Hierbei dringt die „Seelenkraft“ des Anwenders durch sein Auge in das Gegenüber, in eine Situation oder einen Gegenstand. Er bildet sich selbst bzw. einen Teil seiner selbst also damit in das Objekt „hinein“ und wird somit zu einem Teil im Anderen. Dieser Teil seiner selbst im Anderen wird sodann für den Magier, Therapeuten, Hypnotisieur o. a. „ansprechbar“. Je nach Beschaffenheit, Ausprägung und Stärke der Seelenkraft bewirkt diese einen entsprechenden Abdruck, ein Abbild.

Und weil man dieses Bild (imago) in sich selbst oder einen anderen „hinein gelegt“ hat, wird aufgrund dieser Annahme im Anderen eine Information aktiv, die mit der Hineinbildung verknüpft ist, was u. U. eine Veränderung des allgemeinen Befindens, eine Antwort auf eine im Raum stehende Frage, ein bestimmtes Ereignis oder unterschiedliche Empfindungen (Freude, Trauer, Angst usw.) zur Folge haben kann.

Die Stärke dieser seelischen Beschaffenheit verändert als Bildkraft das geistige Umfeld des Körpers und der Körper passt sich den veränderten Gegebenheiten entsprechend an bzw. reagiert auf die jeweilige Information. Lautet das Bild Destruktivität oder Gefahr, dann werden sich die formgebenden Kräfte entsprechend dieser Vorgabe verhalten.

Der „Gute Blick“

Natürlich gilt dieses Phänomen nicht nur in eine Richtung. Neben dem „Bösen Blick“ existiert natürlich auch die Annahme vom „Guten Blick“. Der Mensch strebt schon immer danach, mit jenen Wesenheiten in Kontakt zu treten, deren Persönlichkeitsstruktur u. a. ein „Guter Blick“ zugrunde liegt. Diese Wesen sind z. B. verschiedene, positive Gottaspekte, Mutter Erde, Götter, wohlwollende Engel, Geistwesen, die sogenannten aufgestiegenen Meister oder Elementarkräfte der Natur. Durch Invokation, Evokation bzw. Ankopplung an diese Emmanationen können destruktive „Hineinbildungen“ neutralisiert werden.
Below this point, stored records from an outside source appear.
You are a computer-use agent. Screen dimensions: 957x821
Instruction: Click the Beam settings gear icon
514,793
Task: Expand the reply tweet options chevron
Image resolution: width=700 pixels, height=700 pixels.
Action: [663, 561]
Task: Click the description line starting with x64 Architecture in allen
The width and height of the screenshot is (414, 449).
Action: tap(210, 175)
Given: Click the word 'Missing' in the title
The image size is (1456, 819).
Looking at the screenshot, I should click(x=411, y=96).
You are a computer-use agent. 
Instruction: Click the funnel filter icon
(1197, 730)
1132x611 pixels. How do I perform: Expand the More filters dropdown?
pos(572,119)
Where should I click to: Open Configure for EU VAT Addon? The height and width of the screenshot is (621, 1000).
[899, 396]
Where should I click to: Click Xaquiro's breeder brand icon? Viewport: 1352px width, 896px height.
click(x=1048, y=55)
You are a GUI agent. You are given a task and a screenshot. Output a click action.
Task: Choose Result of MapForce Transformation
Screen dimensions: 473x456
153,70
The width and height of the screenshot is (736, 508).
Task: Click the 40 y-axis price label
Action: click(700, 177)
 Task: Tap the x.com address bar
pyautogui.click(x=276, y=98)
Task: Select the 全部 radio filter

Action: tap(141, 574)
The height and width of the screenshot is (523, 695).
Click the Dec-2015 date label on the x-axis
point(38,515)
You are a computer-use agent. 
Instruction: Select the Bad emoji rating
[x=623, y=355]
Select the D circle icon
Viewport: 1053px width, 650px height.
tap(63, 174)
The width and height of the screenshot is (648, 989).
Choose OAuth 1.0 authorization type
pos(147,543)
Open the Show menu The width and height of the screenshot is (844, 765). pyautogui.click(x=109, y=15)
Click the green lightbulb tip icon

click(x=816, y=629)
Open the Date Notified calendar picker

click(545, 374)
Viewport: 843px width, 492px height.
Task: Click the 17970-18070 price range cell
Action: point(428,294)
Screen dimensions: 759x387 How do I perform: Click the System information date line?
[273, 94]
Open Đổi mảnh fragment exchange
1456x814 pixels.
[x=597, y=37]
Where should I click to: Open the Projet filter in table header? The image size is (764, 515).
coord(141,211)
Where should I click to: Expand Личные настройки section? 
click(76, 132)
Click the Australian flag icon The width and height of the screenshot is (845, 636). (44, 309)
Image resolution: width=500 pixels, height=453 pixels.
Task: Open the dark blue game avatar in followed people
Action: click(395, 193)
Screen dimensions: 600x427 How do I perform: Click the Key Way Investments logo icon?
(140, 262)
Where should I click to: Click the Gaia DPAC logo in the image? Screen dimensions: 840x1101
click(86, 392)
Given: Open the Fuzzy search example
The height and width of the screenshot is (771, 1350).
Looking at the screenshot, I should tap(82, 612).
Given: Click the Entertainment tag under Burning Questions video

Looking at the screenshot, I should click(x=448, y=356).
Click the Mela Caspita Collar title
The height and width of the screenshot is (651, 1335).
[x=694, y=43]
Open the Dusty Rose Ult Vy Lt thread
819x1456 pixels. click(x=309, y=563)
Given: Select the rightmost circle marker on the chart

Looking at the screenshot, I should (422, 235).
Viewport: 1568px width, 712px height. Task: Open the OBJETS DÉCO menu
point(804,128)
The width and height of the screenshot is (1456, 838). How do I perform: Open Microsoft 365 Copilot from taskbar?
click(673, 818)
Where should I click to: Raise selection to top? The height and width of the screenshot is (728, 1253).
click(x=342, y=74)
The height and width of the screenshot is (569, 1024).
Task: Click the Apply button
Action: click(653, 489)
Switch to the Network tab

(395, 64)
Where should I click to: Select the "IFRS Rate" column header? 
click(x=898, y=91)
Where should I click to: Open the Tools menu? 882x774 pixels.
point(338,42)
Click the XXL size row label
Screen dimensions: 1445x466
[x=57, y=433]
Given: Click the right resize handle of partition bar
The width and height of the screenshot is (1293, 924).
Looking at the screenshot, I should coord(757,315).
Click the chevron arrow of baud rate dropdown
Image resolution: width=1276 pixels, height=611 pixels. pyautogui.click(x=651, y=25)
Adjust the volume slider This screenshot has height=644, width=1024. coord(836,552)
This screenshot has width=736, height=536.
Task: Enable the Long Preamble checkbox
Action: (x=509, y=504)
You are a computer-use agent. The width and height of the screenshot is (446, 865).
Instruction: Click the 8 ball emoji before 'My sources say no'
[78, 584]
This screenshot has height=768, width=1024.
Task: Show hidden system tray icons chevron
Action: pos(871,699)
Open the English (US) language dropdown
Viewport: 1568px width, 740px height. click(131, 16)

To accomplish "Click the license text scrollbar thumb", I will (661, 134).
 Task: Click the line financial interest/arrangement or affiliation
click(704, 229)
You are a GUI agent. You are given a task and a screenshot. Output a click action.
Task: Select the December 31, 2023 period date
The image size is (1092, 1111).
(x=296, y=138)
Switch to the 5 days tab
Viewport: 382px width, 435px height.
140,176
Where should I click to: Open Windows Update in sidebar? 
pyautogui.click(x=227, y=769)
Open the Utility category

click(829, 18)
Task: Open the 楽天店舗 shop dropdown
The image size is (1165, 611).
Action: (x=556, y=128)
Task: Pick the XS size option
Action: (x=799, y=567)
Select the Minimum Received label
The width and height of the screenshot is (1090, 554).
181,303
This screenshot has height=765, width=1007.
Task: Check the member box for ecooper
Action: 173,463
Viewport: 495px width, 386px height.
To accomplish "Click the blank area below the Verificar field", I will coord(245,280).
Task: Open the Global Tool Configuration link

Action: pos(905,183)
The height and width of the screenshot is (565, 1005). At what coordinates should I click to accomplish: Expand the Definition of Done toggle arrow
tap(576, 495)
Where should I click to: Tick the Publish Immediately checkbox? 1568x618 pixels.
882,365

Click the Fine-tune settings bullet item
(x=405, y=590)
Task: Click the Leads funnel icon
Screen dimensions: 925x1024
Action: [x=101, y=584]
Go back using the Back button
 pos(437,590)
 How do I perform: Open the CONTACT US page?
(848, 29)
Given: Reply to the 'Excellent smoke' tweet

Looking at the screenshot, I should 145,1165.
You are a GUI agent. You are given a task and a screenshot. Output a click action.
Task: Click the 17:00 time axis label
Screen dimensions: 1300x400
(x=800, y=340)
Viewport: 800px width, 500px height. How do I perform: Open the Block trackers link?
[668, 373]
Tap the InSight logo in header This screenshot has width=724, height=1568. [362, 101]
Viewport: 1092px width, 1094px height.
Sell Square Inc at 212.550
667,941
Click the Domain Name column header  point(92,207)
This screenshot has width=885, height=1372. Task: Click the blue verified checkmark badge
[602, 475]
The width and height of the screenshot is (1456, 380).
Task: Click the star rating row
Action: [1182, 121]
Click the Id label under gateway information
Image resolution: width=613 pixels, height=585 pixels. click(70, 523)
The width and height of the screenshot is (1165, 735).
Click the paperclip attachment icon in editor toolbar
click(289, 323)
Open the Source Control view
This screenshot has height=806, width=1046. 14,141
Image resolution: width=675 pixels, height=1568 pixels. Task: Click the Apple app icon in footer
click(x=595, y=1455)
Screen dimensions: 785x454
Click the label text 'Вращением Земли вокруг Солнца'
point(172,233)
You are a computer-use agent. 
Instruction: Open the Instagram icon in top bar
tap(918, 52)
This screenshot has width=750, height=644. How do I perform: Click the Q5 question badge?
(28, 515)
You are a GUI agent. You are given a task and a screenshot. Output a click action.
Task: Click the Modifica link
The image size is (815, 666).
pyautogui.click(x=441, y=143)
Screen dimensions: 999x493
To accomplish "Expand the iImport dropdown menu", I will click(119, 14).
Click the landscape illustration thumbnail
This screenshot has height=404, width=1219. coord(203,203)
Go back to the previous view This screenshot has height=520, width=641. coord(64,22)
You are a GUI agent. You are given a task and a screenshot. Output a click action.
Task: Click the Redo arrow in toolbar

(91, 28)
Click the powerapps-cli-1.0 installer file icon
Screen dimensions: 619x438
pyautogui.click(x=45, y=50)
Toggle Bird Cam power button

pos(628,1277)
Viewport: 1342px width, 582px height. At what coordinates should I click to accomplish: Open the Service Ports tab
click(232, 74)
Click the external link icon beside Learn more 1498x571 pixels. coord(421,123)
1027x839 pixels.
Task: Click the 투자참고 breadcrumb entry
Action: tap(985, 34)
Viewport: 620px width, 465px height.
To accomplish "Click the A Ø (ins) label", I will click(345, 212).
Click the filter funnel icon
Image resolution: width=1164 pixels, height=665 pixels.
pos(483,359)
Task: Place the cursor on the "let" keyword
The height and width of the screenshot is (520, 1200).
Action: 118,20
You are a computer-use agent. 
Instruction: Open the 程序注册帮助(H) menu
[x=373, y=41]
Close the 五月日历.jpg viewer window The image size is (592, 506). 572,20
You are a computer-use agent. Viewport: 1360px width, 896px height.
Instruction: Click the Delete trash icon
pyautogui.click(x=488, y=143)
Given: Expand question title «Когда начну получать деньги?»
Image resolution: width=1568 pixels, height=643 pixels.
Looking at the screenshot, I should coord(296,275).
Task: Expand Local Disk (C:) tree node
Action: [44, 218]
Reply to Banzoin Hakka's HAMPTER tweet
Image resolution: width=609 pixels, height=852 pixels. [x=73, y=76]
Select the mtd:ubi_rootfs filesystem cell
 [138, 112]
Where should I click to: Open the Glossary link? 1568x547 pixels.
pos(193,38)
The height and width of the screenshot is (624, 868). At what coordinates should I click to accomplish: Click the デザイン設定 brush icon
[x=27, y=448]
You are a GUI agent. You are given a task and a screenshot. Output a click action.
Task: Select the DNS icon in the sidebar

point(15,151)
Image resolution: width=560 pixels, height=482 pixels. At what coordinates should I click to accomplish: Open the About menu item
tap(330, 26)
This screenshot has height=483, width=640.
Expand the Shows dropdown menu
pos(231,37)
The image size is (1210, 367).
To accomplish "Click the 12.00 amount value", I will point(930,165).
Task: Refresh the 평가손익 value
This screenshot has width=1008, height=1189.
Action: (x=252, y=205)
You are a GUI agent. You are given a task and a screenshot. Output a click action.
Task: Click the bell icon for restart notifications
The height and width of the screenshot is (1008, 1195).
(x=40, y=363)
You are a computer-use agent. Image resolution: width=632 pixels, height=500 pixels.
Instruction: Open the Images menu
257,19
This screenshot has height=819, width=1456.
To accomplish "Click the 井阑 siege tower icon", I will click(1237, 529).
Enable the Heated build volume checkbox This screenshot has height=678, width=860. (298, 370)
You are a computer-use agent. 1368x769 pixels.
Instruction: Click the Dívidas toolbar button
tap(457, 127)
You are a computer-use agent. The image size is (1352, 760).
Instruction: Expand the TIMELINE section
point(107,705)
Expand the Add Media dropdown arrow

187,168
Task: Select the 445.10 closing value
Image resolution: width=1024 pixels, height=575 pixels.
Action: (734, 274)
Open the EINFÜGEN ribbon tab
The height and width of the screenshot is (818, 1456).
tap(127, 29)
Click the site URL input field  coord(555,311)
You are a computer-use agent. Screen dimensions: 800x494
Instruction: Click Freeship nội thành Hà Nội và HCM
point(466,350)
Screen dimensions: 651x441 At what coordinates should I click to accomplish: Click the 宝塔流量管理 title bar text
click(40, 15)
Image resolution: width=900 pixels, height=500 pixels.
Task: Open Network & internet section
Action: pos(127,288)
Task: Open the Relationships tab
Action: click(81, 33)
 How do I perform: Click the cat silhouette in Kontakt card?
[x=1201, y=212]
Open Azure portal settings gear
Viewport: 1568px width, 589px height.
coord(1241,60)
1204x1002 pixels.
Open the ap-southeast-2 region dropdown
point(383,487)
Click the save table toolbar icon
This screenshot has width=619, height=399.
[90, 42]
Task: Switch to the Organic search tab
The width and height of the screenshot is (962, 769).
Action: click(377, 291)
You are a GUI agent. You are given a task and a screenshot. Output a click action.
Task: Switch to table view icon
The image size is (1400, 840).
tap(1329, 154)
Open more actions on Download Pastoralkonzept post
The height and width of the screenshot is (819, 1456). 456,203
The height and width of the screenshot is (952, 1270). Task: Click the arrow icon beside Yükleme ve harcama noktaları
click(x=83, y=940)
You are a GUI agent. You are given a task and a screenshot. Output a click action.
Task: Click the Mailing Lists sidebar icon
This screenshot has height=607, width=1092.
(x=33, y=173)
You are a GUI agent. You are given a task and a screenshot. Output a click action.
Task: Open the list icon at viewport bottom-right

Gemeint sind hier bestimmte Kraftzentren, die bis in unsere Welt hereinwirken, wie auch wir mit einer entsprechend geschulten „Wirkkraft“ bis in andere Ebenen hineinwirken können.

Es wäre angesichts der „wilden Zeiten“, in denen wir heute leben, wünschenswert, wenn der Mensch der „Zauberkraft“ seiner Augen, der Faszination und Selbst-Faszination wieder mehr Bedeutung beimisst. Das tut er z. B., indem er sich selbst als Beobachter schult und analysiert, was er im Laufe der Zeit so alles in sich selbst „hinein bildet“. Wenn er ein düsteres, klägliches Bild von sich zeichnet, ist das Zähneklappern und Wehklagen nicht weit.

Nicht zuletzt verändert die „Einbildungskraft“ psychologisch geschulter Menschen die Formumgebung des anderen. Dies geschieht u. a. in der Hypnosetherapie, beim NLP sowie in der schamanischen und okkulten Tradition. Hier liegen die Bildkräfte beim Therapeuten, Magier, Schamanen, die er versucht, nach Absprache mit dem Patienten während einer Sitzung auf diesen zu übertragen. Er wird damit quasi zu einer Art metaphysischem „Chirurgen“, einem Operateur oder salopp: Seelen-Klempner. Der Ausdruck: ‚Die Augen sind der Spiegel der Seele’ ist in diesem Kontext heute jedem ein Begriff.


Auf ein allseits *blickfangreiches* 2012!